◆ EXERCISE REQUIREMENTS
Without the pictures, set down exactly the lines from the one that contains "The height and" to the end of the entries, both included, and nothing besides.
++++ EXCERPTED DATA ++++
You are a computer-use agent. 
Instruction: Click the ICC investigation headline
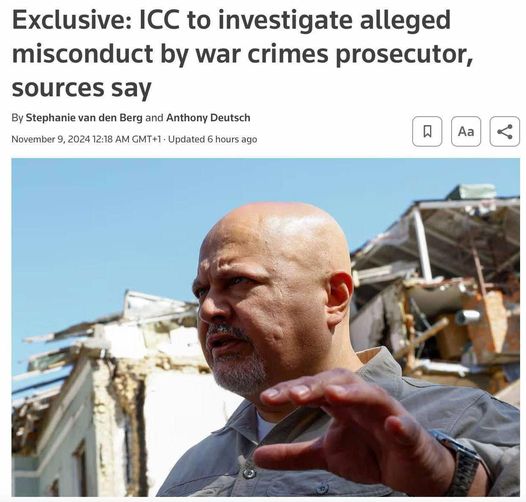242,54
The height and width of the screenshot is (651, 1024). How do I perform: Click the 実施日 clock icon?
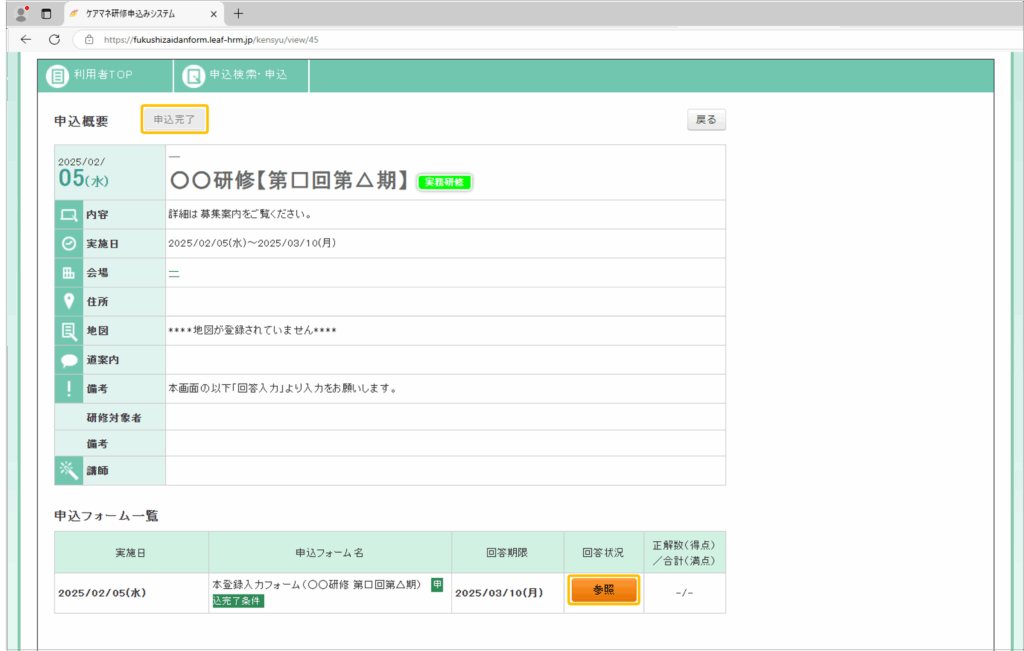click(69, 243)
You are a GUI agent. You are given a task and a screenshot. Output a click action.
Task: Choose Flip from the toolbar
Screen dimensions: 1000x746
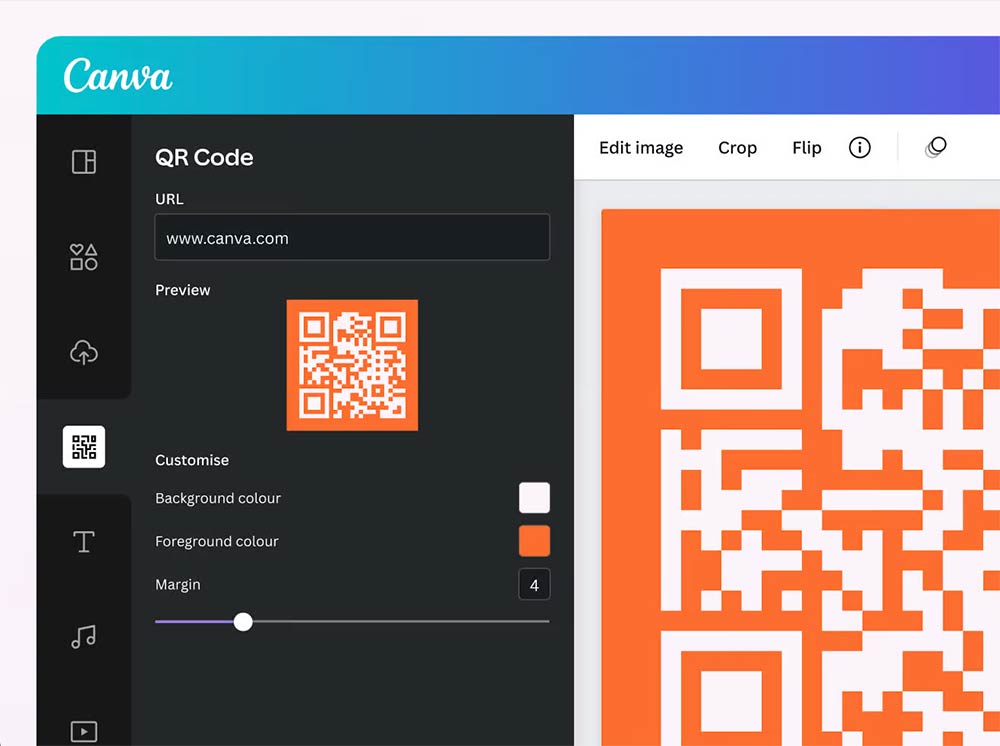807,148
++++
◆ EXPECTED OUTPUT
The height and width of the screenshot is (651, 1024). How do I perform: Click the 実施日 clock icon?
click(69, 243)
You are a GUI agent. You are given a task and a screenshot. Output a click action.
Task: Choose Flip from the toolbar
Screen dimensions: 1000x746
807,148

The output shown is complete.